* START Extracted data *
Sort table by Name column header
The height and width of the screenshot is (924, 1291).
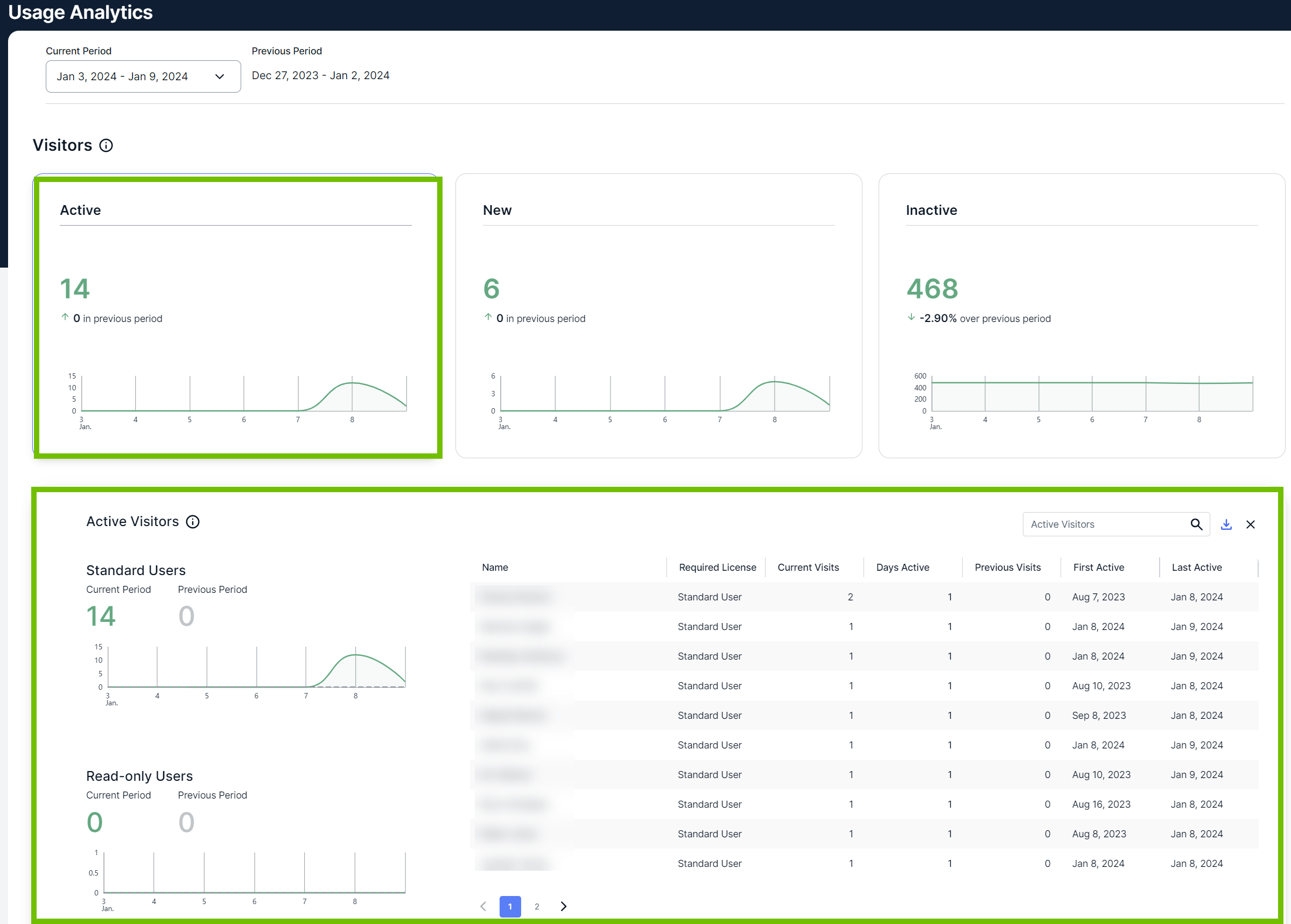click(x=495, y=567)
* END Extracted data *
* START Extracted data *
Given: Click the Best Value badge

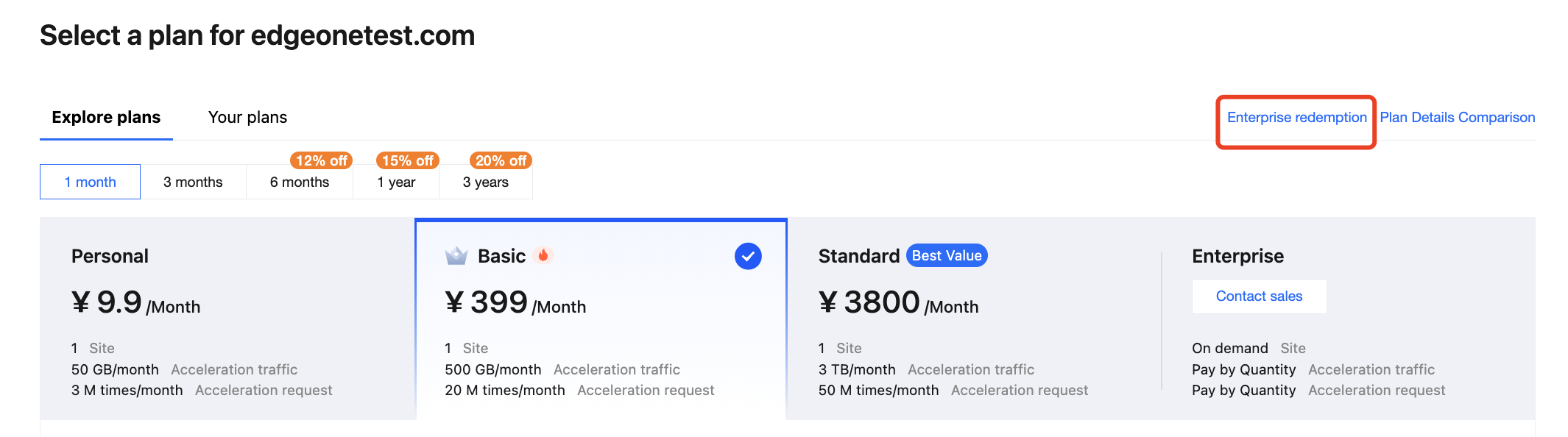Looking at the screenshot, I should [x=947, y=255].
* END Extracted data *
* START Extracted data *
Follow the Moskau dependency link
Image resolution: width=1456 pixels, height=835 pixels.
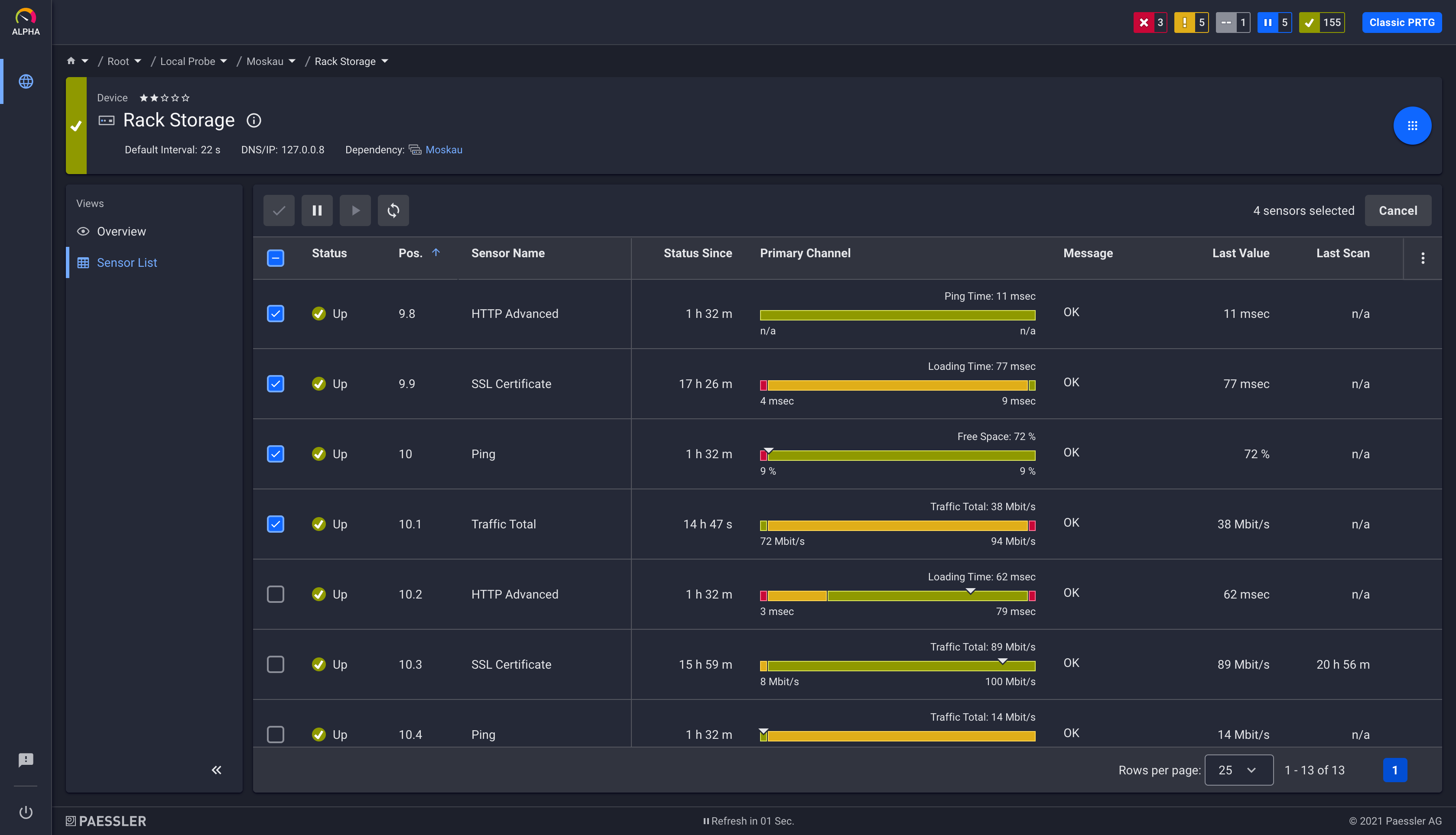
* END Extracted data *
# [Directions for this task]
Rewrite the lines starting with the line with "Follow the Moskau dependency link" and going on through the line with "Image resolution: width=1456", putting "package link" in place of "dependency link" and leaving everything else unchanged.

# [Reply]
Follow the Moskau package link
Image resolution: width=1456 pixels, height=835 pixels.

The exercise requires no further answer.